-- SUPPLIED TEXT follows --

How we impact and depend on nature
We depend on nature to serve our patients. This includes the
agricultural raw materials and water that help make our life saving
medicines, and the metal, glass, and plastic in our injection pens.
We have assessed our impacts and dependencies across our value chain; from suppliers to our own operations, and after patient use. This has shown that our most material issues are the use of land-use for our raw materials, water-use producing our products, and biodiversity at our sites.
The Majority of pressure on nature occurs through our sourcing of raw materials. However, our production sites and expansion projects also contribute to impacts on nature.
Avoid degradation of land in our supply chain by ensuring that paper and cardboard are deforestation-free and drive towards all glucose sourced from regenerative agriculture.
Reduce our relative impact on water at our priority sites by ensuring savings plans and targets by 2028.
Restore biodiversity at our priority sites, ensuring positive impacts by 2033. Avoid impacts on endangered species.
Initiate nature restoration projects near our priority sites by 2033. Develop a global restoration plan linked to our value chain by 2026 to achieve nature positive status by 2045.
Through transformative approaches, reduce and replace glucose in production to bring our glucose land footprint close to zero by 2045.
Novo Nordisk depends on land-based activities within our supply chains to provide raw materials. Most of our impact on land is driven by glucose in our production, as well as paper and cardboard packaging that ensure safe delivery of our products.

-- SUPPLIED TEXT concluded --
-- SUPPLIED INFORMATION follows --

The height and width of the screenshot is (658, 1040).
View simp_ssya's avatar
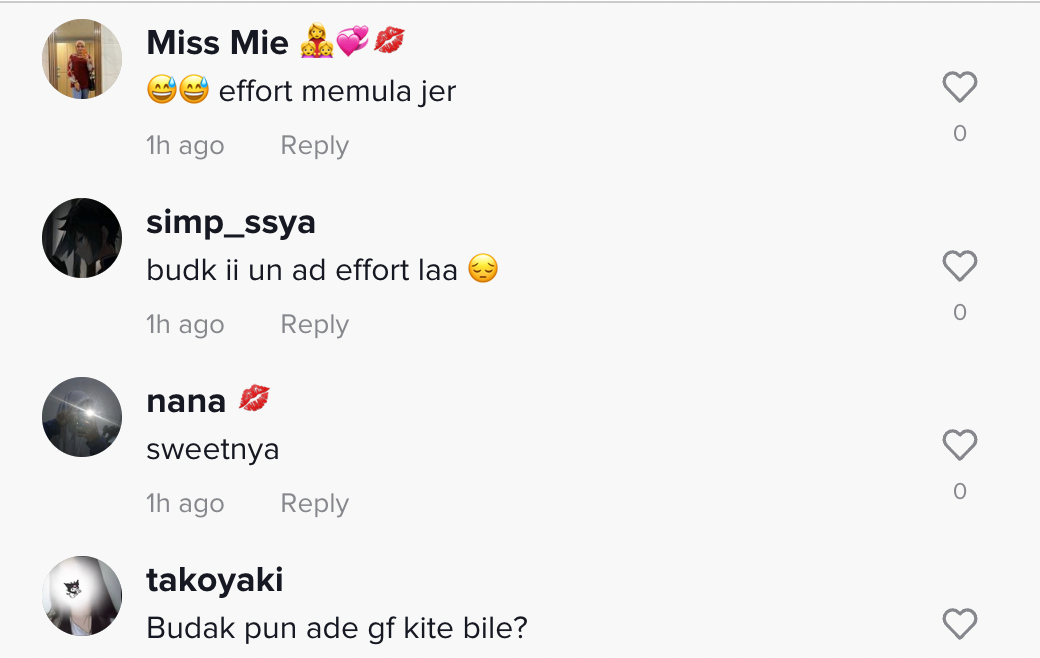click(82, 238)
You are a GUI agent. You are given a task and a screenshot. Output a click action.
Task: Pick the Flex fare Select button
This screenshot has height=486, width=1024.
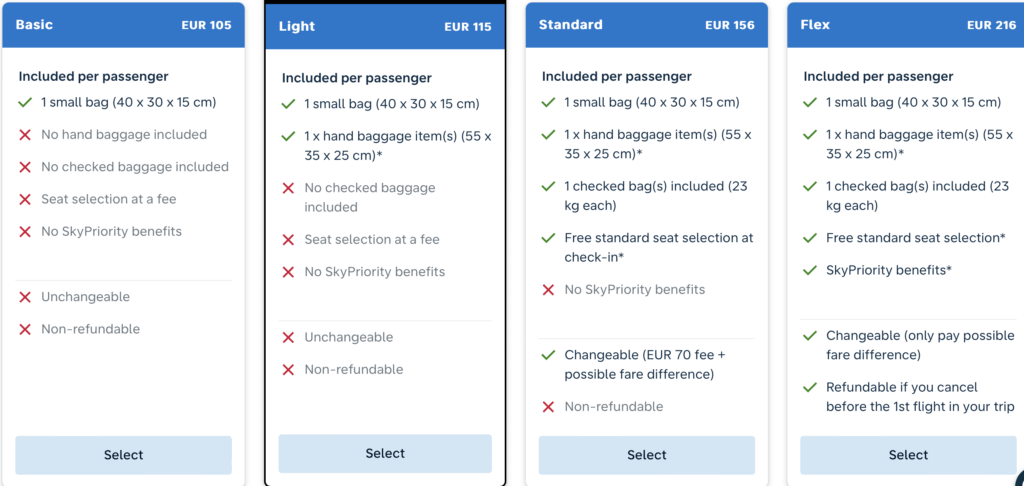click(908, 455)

-- SUPPLIED INFORMATION concluded --
-- SUPPLIED INFORMATION follows --

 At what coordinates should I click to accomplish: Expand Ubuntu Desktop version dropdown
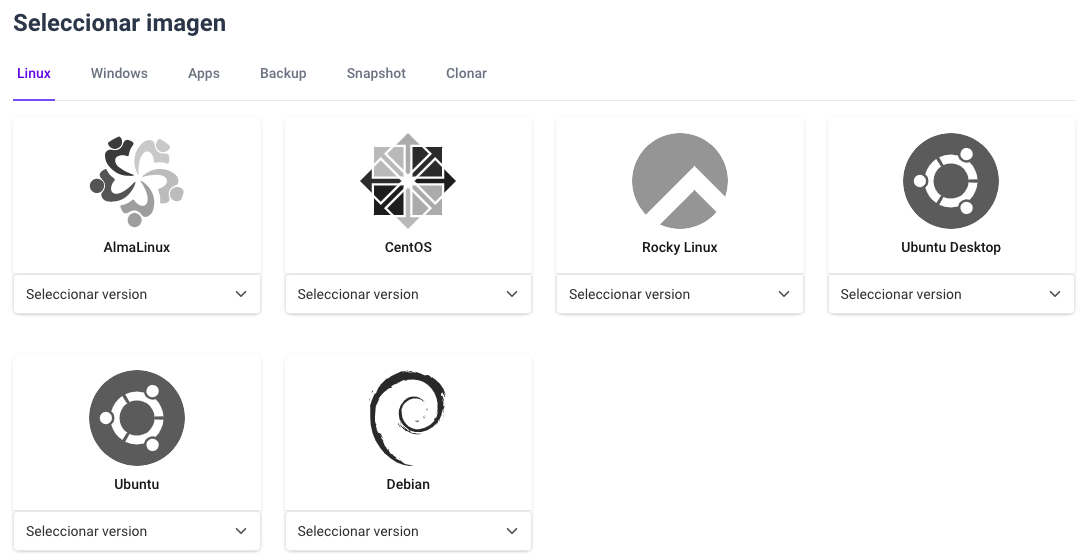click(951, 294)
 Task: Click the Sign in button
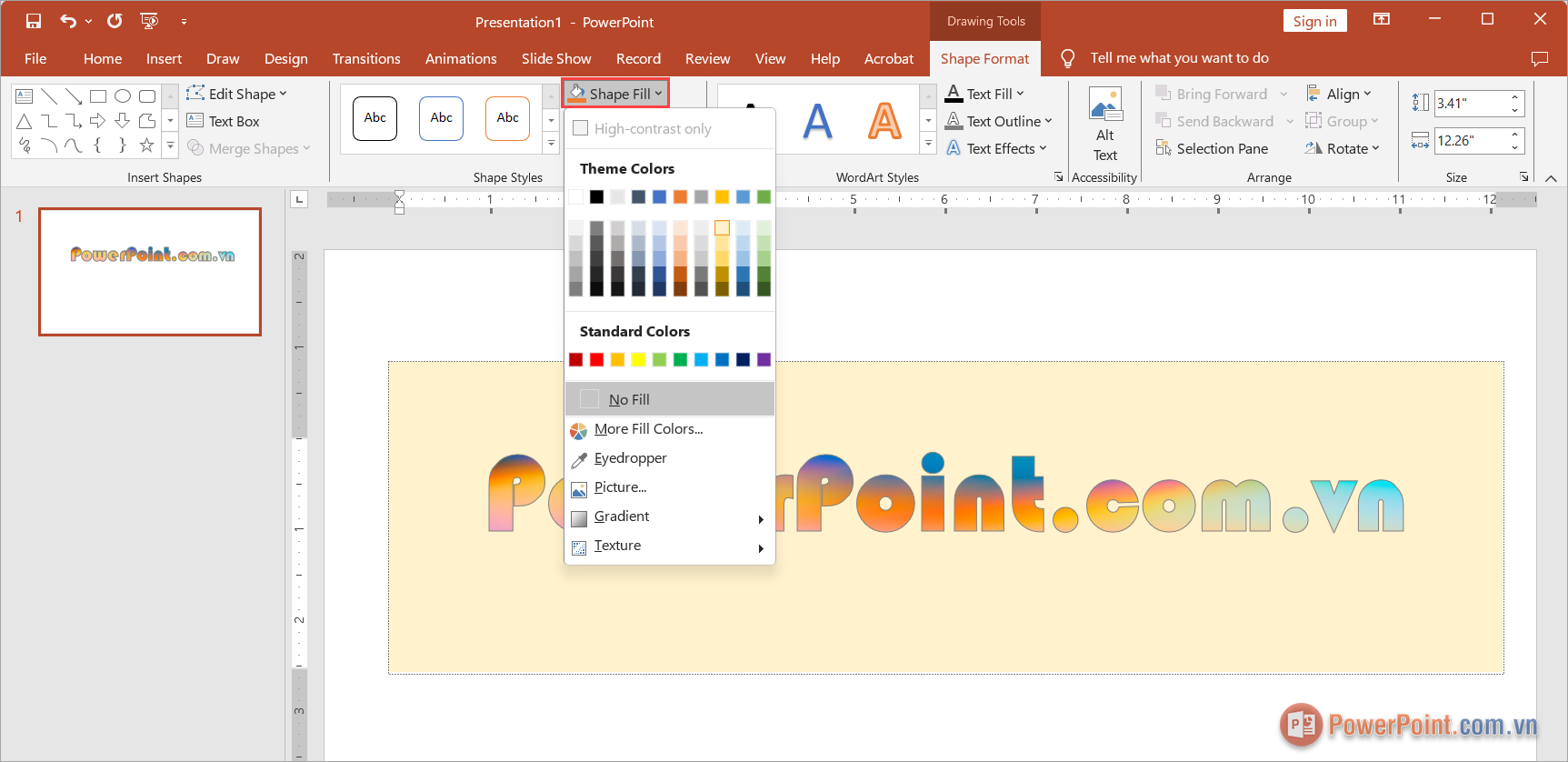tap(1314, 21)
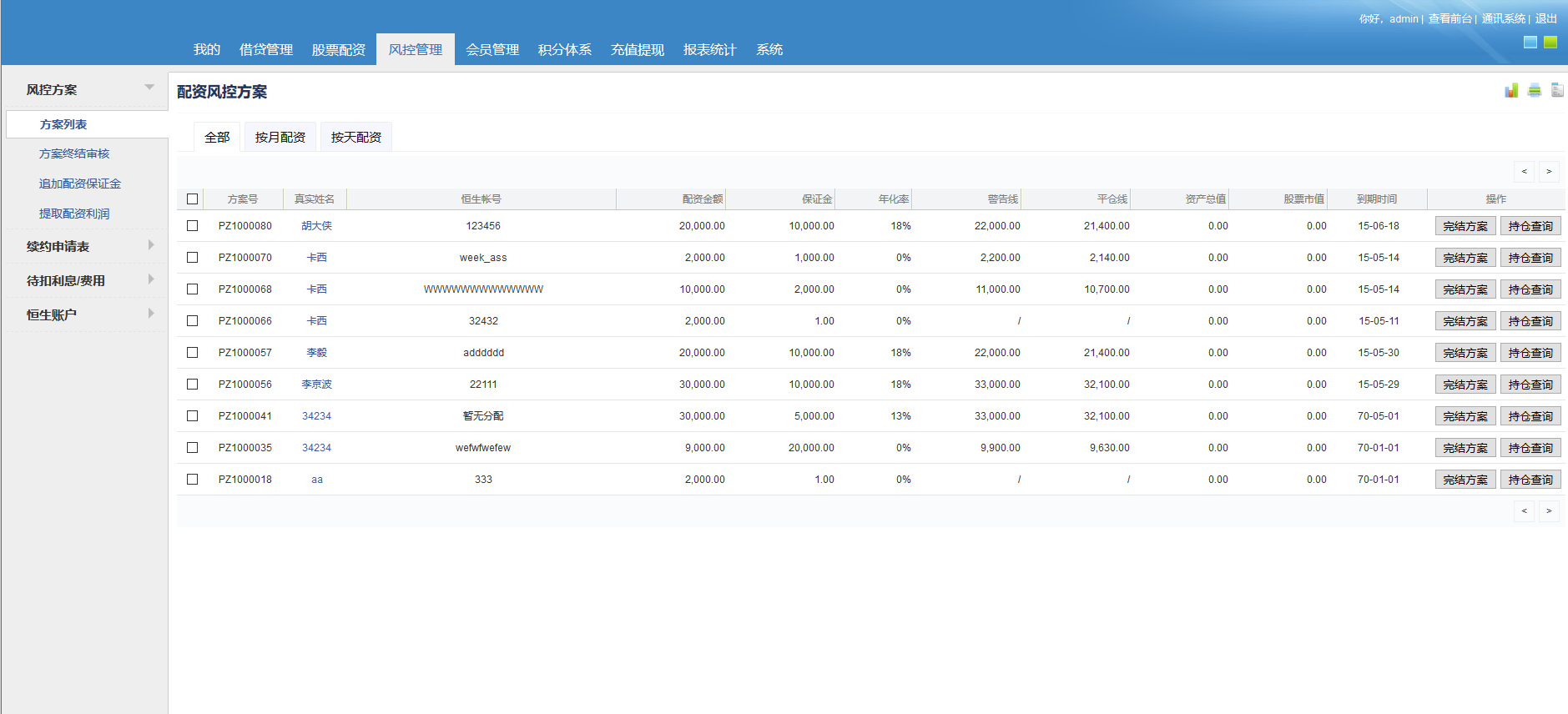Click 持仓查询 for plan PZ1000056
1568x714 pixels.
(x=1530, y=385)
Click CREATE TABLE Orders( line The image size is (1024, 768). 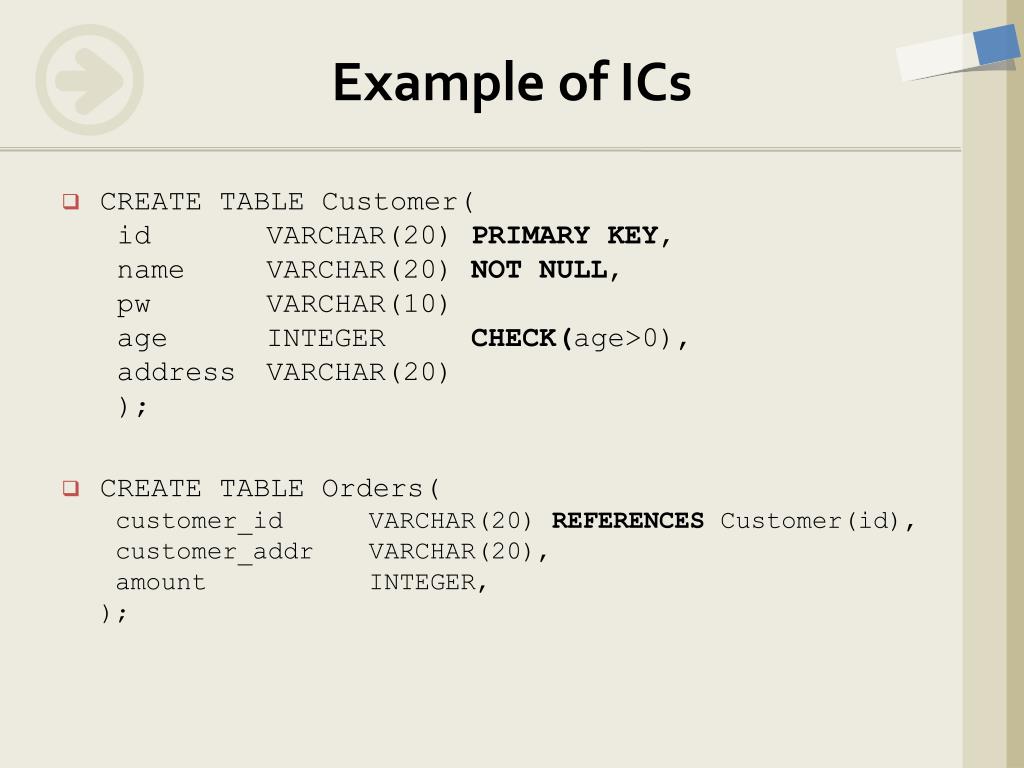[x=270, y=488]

-- SUPPLIED INFORMATION concluded --

* TASKS FOR THIS EXERCISE
1) According to the passage on nature, by what year does the company aim to achieve nature positive status?
2) Return the part of the passage on nature from "We have assessed" to "on endangered species.", copied word for word.
3) Write the next part of the passage on nature, picking up after its final sentence.

* RESULTS FOR THE EXERCISE
1) 2045

2)
We have assessed our impacts and dependencies across our value chain; from suppliers to our own operations, and after patient use. This has shown that our most material issues are the use of land-use for our raw materials, water-use producing our products, and biodiversity at our sites.
The Majority of pressure on nature occurs through our sourcing of raw materials. However, our production sites and expansion projects also contribute to impacts on nature.
Avoid degradation of land in our supply chain by ensuring that paper and cardboard are deforestation-free and drive towards all glucose sourced from regenerative agriculture.
Reduce our relative impact on water at our priority sites by ensuring savings plans and targets by 2028.
Restore biodiversity at our priority sites, ensuring positive impacts by 2033. Avoid impacts on endangered species.

3)
At our sites the most critical dependency on nature is access to freshwater, and some of our production sites operate in areas of high-water stress and risk. Our priority sites for action include: Kalundborg, Hillerød, Chartres, Clayton, Tianjin, and Montes Claros. Water is also a key input to many commodities in our supply chain, and some of our raw materials may contribute to water pollution through their production and manufacturing processes.
We have also investigated whether our medicines are likely to have environmental impacts after patient use, currently most of our portfolio is biodegradable and does not persist in the environment, however, we continue to monitor this issue.
We understand that our operations depend on and impact local ecosystems, particularly when we expand our business. Some of our sites occur near to priority biodiversity areas and some expansion projects have an impact on existing habitats. Our priority sites for action include: Kalundborg, Hillerød, Tietgenbyen, Clayton, Durham, New Hampshire, and Montes Claros. We also have some specific dependencies on individual species such as horseshoe crabs.
Restoration is critical to both halting the loss of nature and creating a nature positive future. Collaboration and partnerships will be key to ensure real impact.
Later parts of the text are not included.